In the case of the sports team uniform or the school uniform, the shared sense of solidarity compensates for loss of individuality. The rules governing uniforms (where they may be worn, how they may be worn, on what occasions they may be omitted) clarify a variety of social and professional situations not only for the wearer but also for those out of uniform. In particular, the oft-publicized advantages of school uniforms—improved discipline, reduced costs for clothing, increased confidence and self-esteem—mean that the uniform may be credited, along with teachers, textbooks, and administrators, with improving education and socializing experiences for millions of children. On the other hand, the increasingly militarized uniforms of law enforcement have come under recent scrutiny as commentators examine public perceptions of policing and how we regard those who maintain law and order.

Beyond merely meeting a dress code, the corporate polo shirt presents a unique moment in the history of uniforms. In almost every instance in which uniforms have been worn, the primary impulse is toward conformity for the purpose of separating the wearer from the rest of us. Today’s polo-shirt-wearing employee, however, blends in completely with fellow employees at all levels as well as the population at large. This is further complicated by the fact that most brands of polo shirts bear logos, whether or not they are corporate uniforms. Rather than a uniform of distinction, the polo shirt can actually break down distinctions among different kinds of workers and professions. This is hardly desirable in emergencies when we want to be able to tell the difference between a police officer and an IKEA employee.

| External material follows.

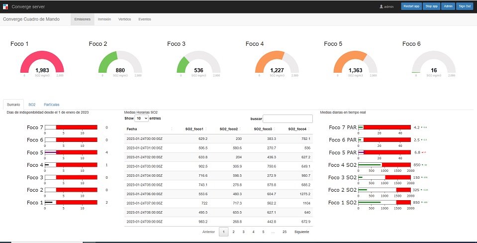Viewport: 477px width, 243px height.
Task: Open the Partículas sub-tab
Action: coord(52,105)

Ralph Lauren debuted his Polo shirt in 1972. The shirt has since reached its sartorial apotheosis, going from capital P to lower case p, and becoming a generic term for any short-sleeved knit shirt with a soft collar and three-button placket. (Lauren built on the original piqué pullover introduced in the late 1920s by French tennis star René Lacoste and popularized in America by Izod in the 1950s.) What had once signified the tennis court or the Ivy League campus has since become so pervasive that it has lost its signifying power. In the words of Troy Patterson in The New York Times, the polo shirt has become “the everyman’s everyday everything.”

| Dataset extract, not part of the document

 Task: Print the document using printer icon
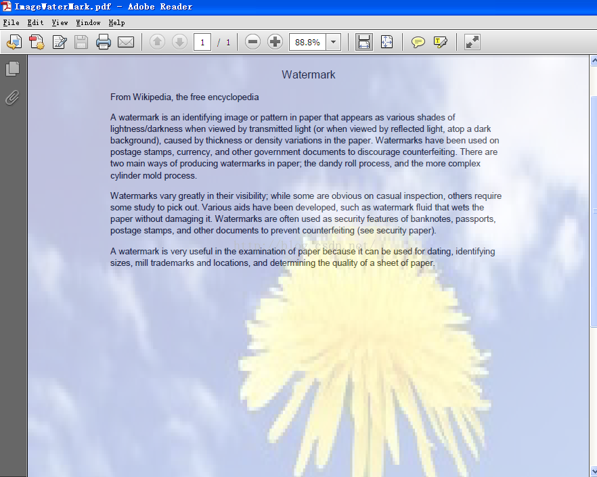tap(104, 42)
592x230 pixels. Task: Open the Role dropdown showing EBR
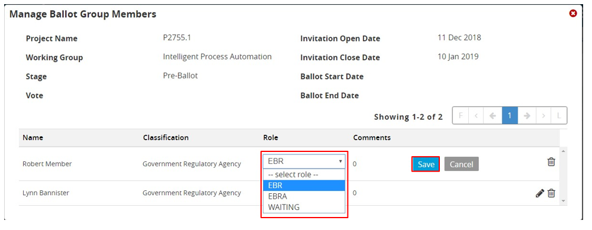tap(304, 161)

In one sense, the corporate polo shirt regains what its generic cousin has lost, becoming once again a sign of expertise and discipline. It offers a relatively inexpensive way to dress employees, it is easy to keep clean, and it fits different body shapes. Its unisex appeal ensures that men and women experience a superficial parity that doesn’t occur in, for example, military uniforms.

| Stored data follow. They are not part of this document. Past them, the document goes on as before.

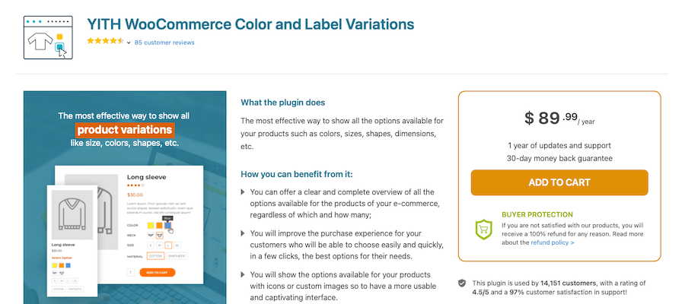Select the blue color swatch in preview
This screenshot has width=685, height=304.
coord(168,225)
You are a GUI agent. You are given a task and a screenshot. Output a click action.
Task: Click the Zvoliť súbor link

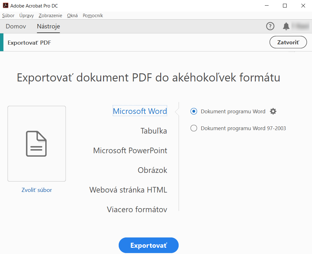[x=37, y=190]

As was revealed in the 2014 Supreme Court case  Sandifer v. United States Steel Corporation, it is surprisingly difficult to define clothing. The Supreme Court engaged in some humorous exchanges about clothing versus gear as they determined whether or not steelworkers should be compensated for the time it takes them to change into protective suits before beginning the work day. While the corporate polo hardly fills the same function as fire-retardant clothing, it does afford the wearer certain protection and benefits. But in the end, the corporate polo shirt is an equivocation. As a uniform, it fails to convey rank or status or specialization. It may come in a medley of colors, but these may have no purpose other than variety. Its ease of wear, its asexual tailoring, its very commonness make the corporate polo shirt insidious, a quasi-democratic statement of professionalism and excellence undermined by ubiquity and banality. The corporate polo shirt may fit the needs of the workforce, but as a branding statement, it is falling apart at the seams.

Leann Davis Alspaugh is managing editor of The Hedgehog Review.